Active Directory Alone Don't Make an Identity Management Solution
From time to time I find the need to get up on my soapbox and try my best to make a point. Microsoft Active Directory alone is NOT Identity Management!
It may be a very useful component, but, if someone asks you if you have IDM in place and you say, "Yes, I use Active Directory you have been sold a bill of goods, or have not been properly taught about IDM".
The idea that a "Directory Service" such as Active Directory or LDAP and Identity Management are the same thing is like saying owning a driver’s license makes you a race car driver. Simply having a directory service installed is actually more like owning a learners permit. Many small and medium businesses don't even have their directory services properly configured to provide the basics of IDM such as password policy and proper role management.
Don't feel too bad if this is you, this is a very common mistake in the wild, in fact, I would love to lose the term "identity management" altogether. The term is so diluted with similar IT terms like “profile management”, “single sign on (SSO)”, and “password management”, which are components of IDM. Business owners are put at a great disadvantage when talking about IDM with all this confusion in the marketplace, who can blame them?
The generic term Identity Management is associated with basically all things that have to do with entitlements, accesses, and authentication. Where a directory service is a very important function of IDM, it in itself is not IDM.
Have I driven that point home yet? I'm trying very hard.
Identity Management is part of a whole business strategy or set of controlled business processes that business management professionals use to manage the security policy for your computer network. This business strategy involves every system that requires a user to have access entitlements that should be controlled by role. These policies and controls need to be controlled by business management, but often, they are controlled by IT (technical folks), usually without taking into account the business strategy, business processes and goals.
Back to AD.
Microsoft is attempting to build more and more IDM functionality into the Active Directory system, and at some point very soon may address a larger part of the IDM stack. Not a bad thing right? Maybe, and maybe not!

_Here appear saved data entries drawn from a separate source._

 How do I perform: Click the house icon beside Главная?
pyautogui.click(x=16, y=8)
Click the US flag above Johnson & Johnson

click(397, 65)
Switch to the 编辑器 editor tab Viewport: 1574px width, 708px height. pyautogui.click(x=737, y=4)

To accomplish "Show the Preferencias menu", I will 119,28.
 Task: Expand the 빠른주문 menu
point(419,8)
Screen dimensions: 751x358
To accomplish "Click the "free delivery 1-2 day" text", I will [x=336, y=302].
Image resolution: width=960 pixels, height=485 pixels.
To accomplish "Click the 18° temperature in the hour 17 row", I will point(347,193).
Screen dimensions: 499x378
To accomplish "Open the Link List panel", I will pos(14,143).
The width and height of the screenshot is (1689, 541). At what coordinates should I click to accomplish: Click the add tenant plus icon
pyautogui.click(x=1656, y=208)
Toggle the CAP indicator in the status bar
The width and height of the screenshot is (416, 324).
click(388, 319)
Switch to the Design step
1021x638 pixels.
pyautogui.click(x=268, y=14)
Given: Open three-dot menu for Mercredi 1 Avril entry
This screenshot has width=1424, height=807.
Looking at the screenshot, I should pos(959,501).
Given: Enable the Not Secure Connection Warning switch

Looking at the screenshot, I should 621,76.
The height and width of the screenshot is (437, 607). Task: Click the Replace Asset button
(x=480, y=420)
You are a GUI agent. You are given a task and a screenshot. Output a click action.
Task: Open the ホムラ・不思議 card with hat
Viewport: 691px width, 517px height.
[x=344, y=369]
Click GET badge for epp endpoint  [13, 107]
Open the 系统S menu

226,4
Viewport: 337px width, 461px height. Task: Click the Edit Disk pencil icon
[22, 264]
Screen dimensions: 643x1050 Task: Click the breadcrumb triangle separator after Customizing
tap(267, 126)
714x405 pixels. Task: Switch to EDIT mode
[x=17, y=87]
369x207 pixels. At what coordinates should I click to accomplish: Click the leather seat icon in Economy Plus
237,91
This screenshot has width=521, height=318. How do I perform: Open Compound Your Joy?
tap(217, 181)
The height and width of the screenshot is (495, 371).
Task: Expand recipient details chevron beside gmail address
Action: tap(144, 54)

The obvious drawback is that you can only manage users for system that support Active Directory. If your company logo also uses a rainbow butterfly in tribute to Microsoft, you hate penguins named “tux”, or you like the comfort of using only a single software vendor, you might not have a problem with this.
In reality, most companies do use products from other vendors that run on penguin power (aka Linux), or they may simply have a business strategy that supports flexibility. Our very own GreyTower product built by us, the people with directory services in the name support this business strategy, and are not tied to any single directory service.
Don't get me wrong about Active Directory, it is a very good system, and, but in the end, Active Directory alone, don't make an identity solution. If it did, Microsoft would not have the need to release its own Identity product called Microsoft Forefront Identity Manager.